P02.20. Mindfulness based tinnitus stress reduction (MBTSR) pilot study: a symptom perception shift program
- J Gans1
© Gans; licensee BioMed Central Ltd. 2012
Published: 12 June 2012
Estimates suggest that as many as 50 million people in the United States experience tinnitus to some degree. Yet for 16 million of these Americans, tinnitus is a chronic condition significantly impacting quality of life. Sleep disorder, depression, and anxiety are common co-occurring symptoms. The exact physiological causes of tinnitus are unknown making it difficult to treat with only variable success. This pilot study aims to investigate whether a novel mind-body intervention, Mindfulness Based Tinnitus Stress Reduction (MBTSR), may be a beneficial treatment for chronic tinnitus.

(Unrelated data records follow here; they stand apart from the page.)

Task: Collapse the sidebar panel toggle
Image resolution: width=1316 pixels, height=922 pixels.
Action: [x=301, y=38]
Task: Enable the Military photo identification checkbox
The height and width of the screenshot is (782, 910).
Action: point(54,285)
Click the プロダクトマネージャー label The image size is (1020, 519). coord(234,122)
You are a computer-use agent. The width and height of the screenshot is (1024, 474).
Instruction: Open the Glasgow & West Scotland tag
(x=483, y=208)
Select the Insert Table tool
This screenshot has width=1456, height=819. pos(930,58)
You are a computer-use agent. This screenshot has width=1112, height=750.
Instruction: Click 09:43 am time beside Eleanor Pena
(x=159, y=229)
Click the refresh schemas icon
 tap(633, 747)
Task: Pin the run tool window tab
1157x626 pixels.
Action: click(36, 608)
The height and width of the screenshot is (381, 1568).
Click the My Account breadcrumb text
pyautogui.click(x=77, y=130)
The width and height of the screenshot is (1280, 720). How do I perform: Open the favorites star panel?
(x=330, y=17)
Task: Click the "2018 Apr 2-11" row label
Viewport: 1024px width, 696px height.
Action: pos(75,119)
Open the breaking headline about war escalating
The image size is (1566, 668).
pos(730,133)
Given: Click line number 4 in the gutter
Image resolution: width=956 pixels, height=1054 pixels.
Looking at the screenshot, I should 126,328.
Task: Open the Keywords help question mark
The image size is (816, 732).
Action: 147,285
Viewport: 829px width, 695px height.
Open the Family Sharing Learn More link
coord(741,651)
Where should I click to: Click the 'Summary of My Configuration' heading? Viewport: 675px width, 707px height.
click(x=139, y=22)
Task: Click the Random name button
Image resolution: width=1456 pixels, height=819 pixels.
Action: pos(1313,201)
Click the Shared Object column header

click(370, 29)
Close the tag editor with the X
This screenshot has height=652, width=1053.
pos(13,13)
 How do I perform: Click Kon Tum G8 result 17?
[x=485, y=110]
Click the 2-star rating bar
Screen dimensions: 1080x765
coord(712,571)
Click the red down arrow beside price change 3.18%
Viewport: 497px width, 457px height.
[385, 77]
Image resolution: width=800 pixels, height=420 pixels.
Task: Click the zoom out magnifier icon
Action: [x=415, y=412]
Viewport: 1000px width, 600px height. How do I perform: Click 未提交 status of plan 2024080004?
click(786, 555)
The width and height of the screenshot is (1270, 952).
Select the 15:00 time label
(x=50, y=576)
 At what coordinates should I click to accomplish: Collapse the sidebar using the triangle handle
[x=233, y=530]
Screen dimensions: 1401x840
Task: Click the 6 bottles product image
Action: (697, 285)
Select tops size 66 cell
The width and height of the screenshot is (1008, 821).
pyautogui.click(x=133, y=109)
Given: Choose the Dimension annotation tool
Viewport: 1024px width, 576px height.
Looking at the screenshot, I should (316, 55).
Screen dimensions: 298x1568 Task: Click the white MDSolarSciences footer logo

Eight tinnitus patients who had previously received Tinnitus Counseling (standard of care) at the UCSF Audiology Clinic participated. Tinnitus symptom activity and discomfort as well as psychological outcomes were assessed by self-report questionnaires. Both quantitative and qualitative data were gathered. The primary outcome measure was the Tinnitus Handicap Inventory (THI) measuring subjective or perceived handicap or reaction. Change in mindfulness, Health Related Quality of Life (HRQoL), and other clinical symptoms such as anxiety and depression were also assessed. The secondary outcome measures included a Tinnitus Visual Analogue Scale (VAS), a measure of tinnitus awareness, SF36 Health Survey (SF-36), the Symptom Checklist-90-Revised (SCL-90-R), Hospital Anxiety and Depression Scale (HADS), and the Five Facet Mindfulness Questionnaire (FFMQ).
Results indicate that effect sizes, if supported by a larger study, may be clinically significant and demonstrated a decrease in subjective tinnitus handicap, awareness, and annoyance, reduction in depression and phobic anxiety, improvement in the mindfulness facet of non-judging, with increases in social functioning and overall mental health. Change scores across all study measures moved in hypothesized directions.
This pilot study provides preliminary evidence that an 8-week MBTSR program may be a promising intervention for treating chronic tinnitus and its comorbid symptoms. These promising findings warrant further investigation using a randomized controlled trial.